Anesthesia and analgesia
-
Anesthesia and analgesia · Oct 2002
Substance abuse among physicians: a survey of academic anesthesiology programs.
Efforts to reduce controlled-substance abuse by anesthesiologists have focused on education and tighter regulation of controlled substances. However, the efficacy of these approaches remains to be determined. Our hypotheses were that the reported incidence of controlled-substance abuse is unchanged from previous reports and that the control and accounting process involved in distribution of operating room drugs has tightened. We focused our survey on anesthesiology programs at American academic medical centers. Surveys were sent to the department chairs of the 133 US anesthesiology training programs accredited at the end of 1997. There was a response rate of 93%. The incidence of known drug abuse was 1.0% among faculty members and 1.6% among residents.
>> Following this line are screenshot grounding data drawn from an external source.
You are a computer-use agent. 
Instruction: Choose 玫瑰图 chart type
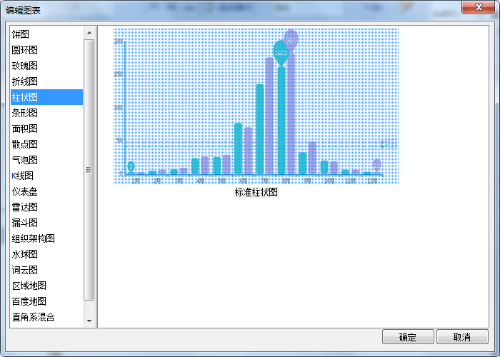[26, 66]
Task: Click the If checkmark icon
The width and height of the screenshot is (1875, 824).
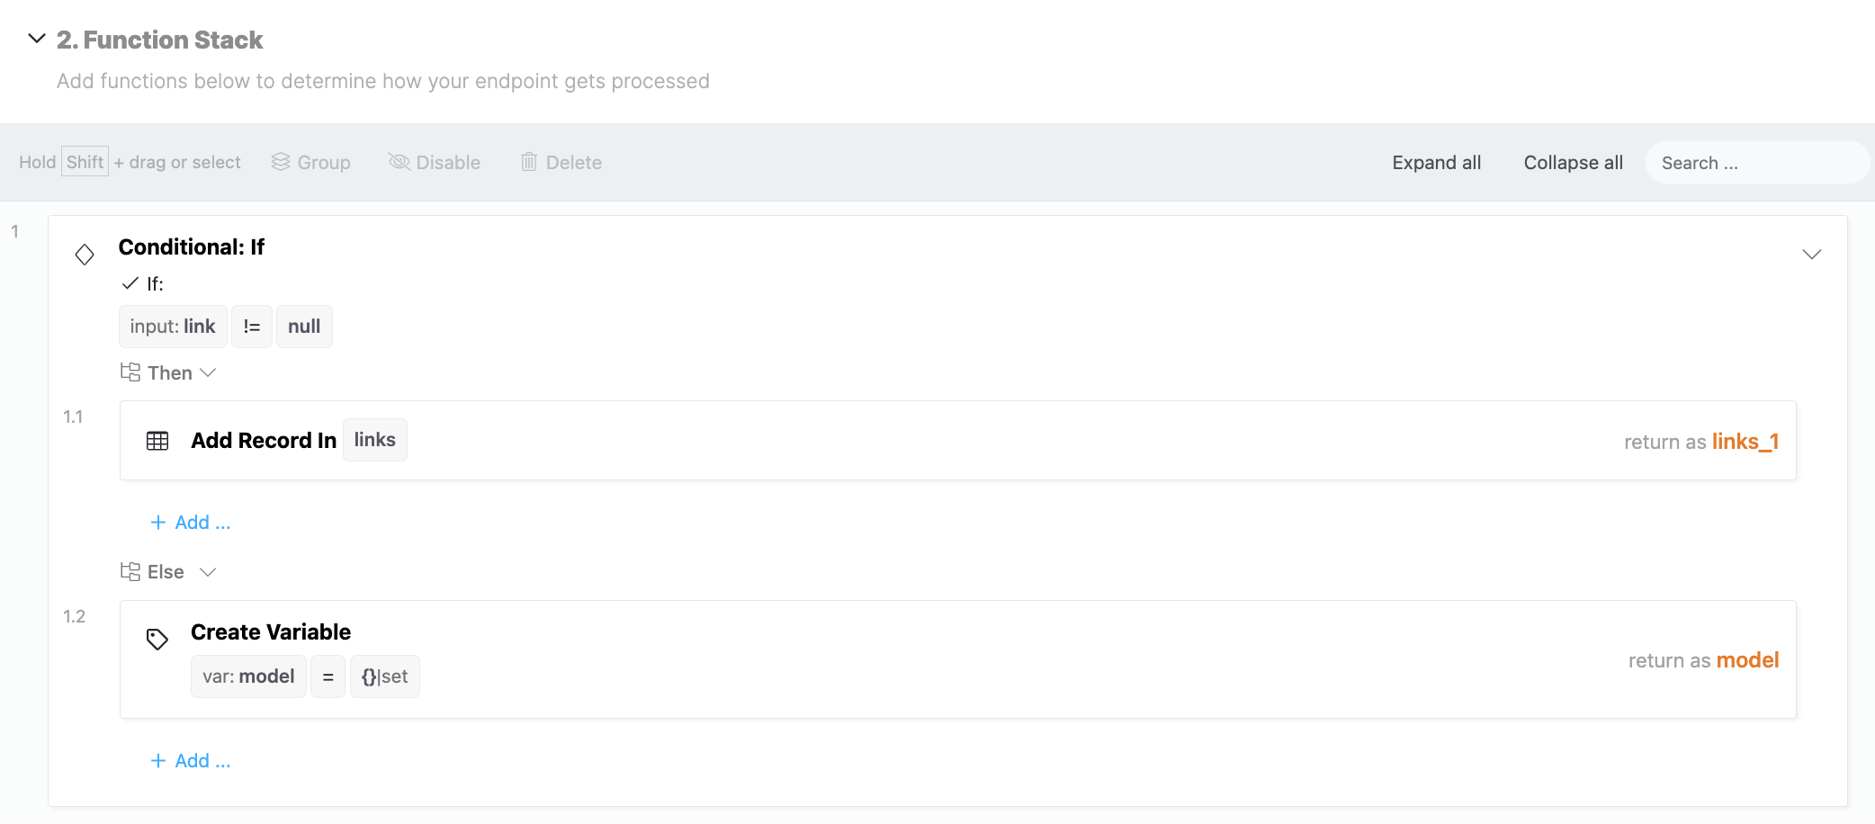Action: [x=130, y=283]
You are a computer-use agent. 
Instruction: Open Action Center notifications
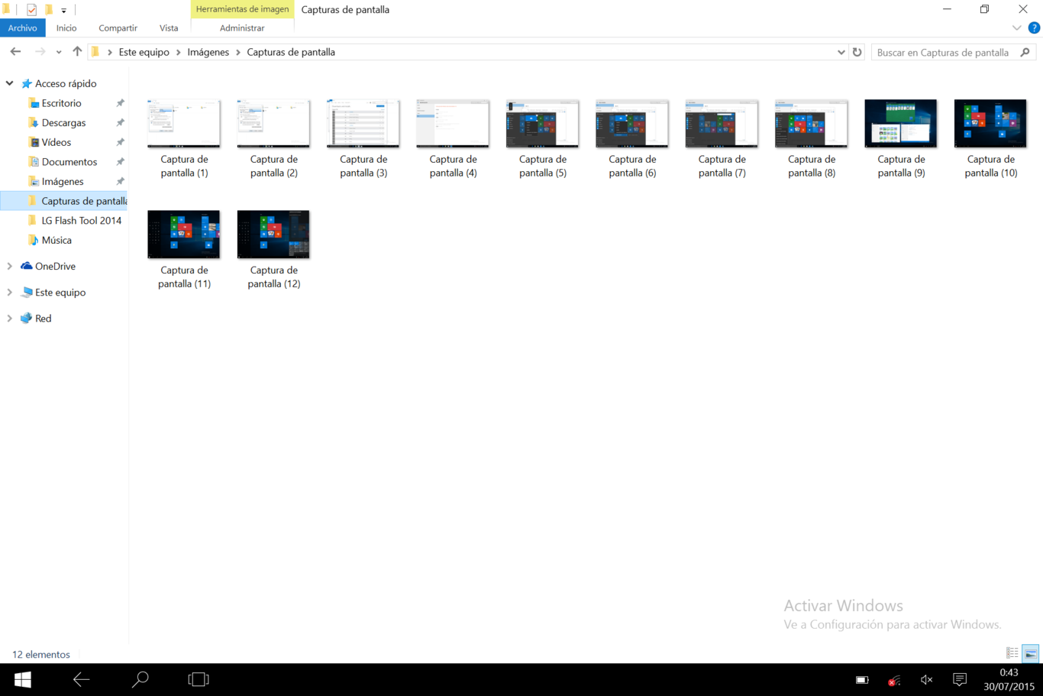coord(959,679)
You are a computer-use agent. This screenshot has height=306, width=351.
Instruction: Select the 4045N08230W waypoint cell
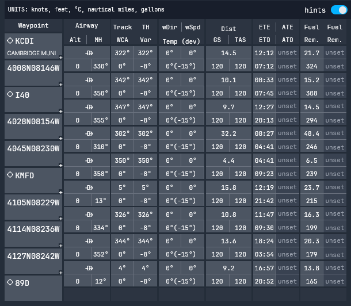33,148
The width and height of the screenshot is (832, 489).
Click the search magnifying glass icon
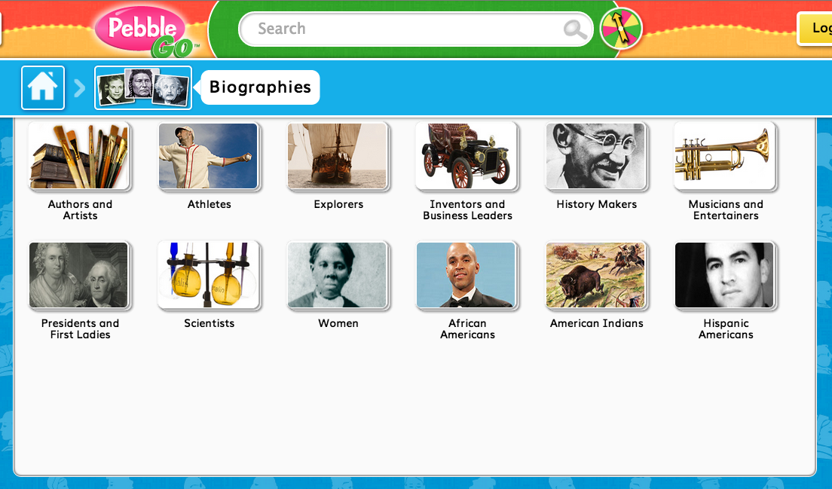coord(575,29)
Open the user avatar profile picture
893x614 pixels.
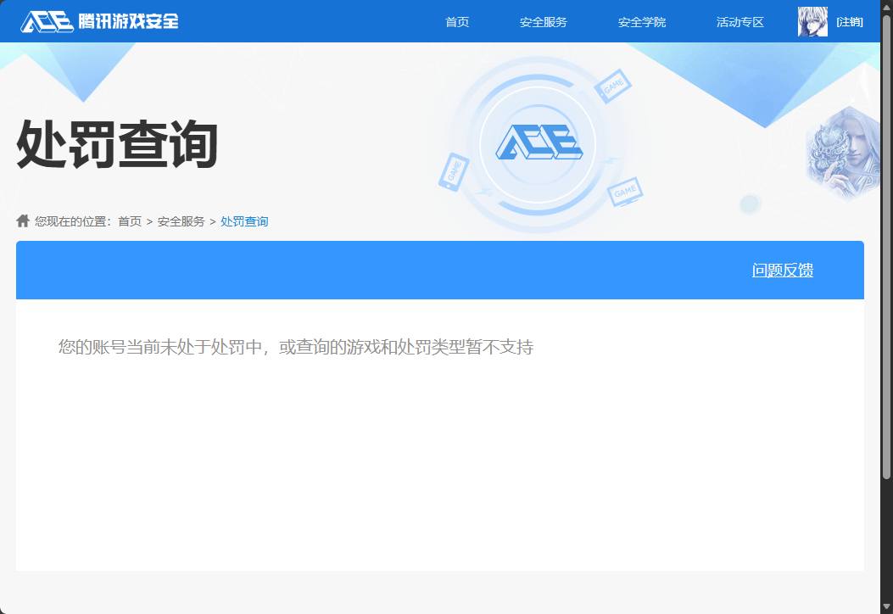pos(812,20)
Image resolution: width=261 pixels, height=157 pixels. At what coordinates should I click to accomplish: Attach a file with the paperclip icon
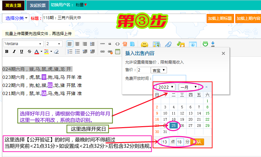click(168, 44)
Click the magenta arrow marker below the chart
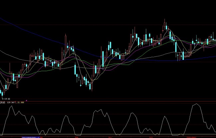The width and height of the screenshot is (216, 138). (26, 100)
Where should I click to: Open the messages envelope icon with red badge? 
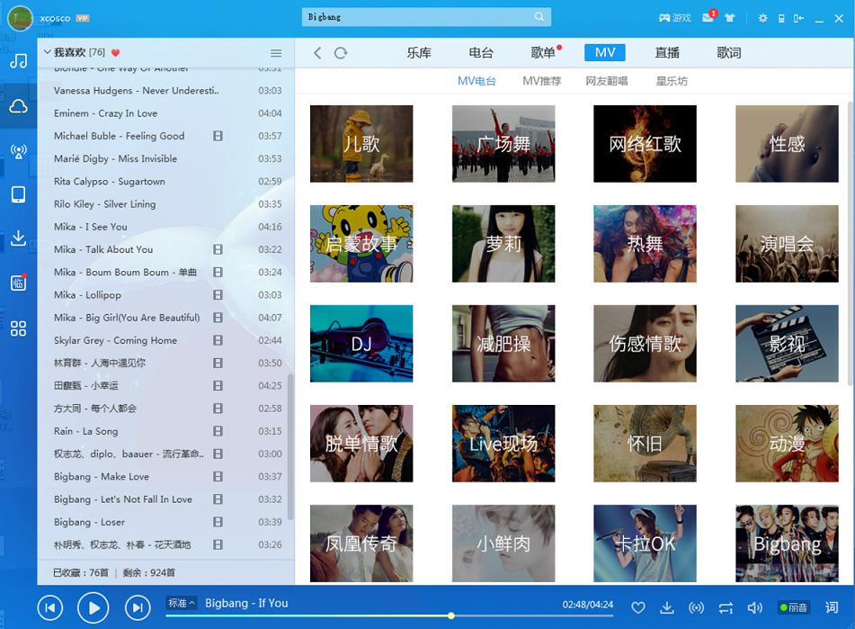[708, 18]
Fentanyl was the controlled substance most often abused. The number of hours of formal education regarding drug abuse had increased in 47% of programs. Sixty-three percent of programs surveyed had tightened their methods for dispensing, disposing of, or accounting for controlled substances. The majority of programs (80%) compared the amount of controlled substances dispensed against individual provider usage, whereas only 8% used random urine testing. Sixty-one percent of departmental chairs indicated that they would approve of random urine screens of anesthesia providers. ⋯ This survey indicates that the frequency of controlled substance abuse among anesthesiologists has changed little in the past few years, despite an increase in the control and accounting procedures for controlled substances as well as increased mandatory education.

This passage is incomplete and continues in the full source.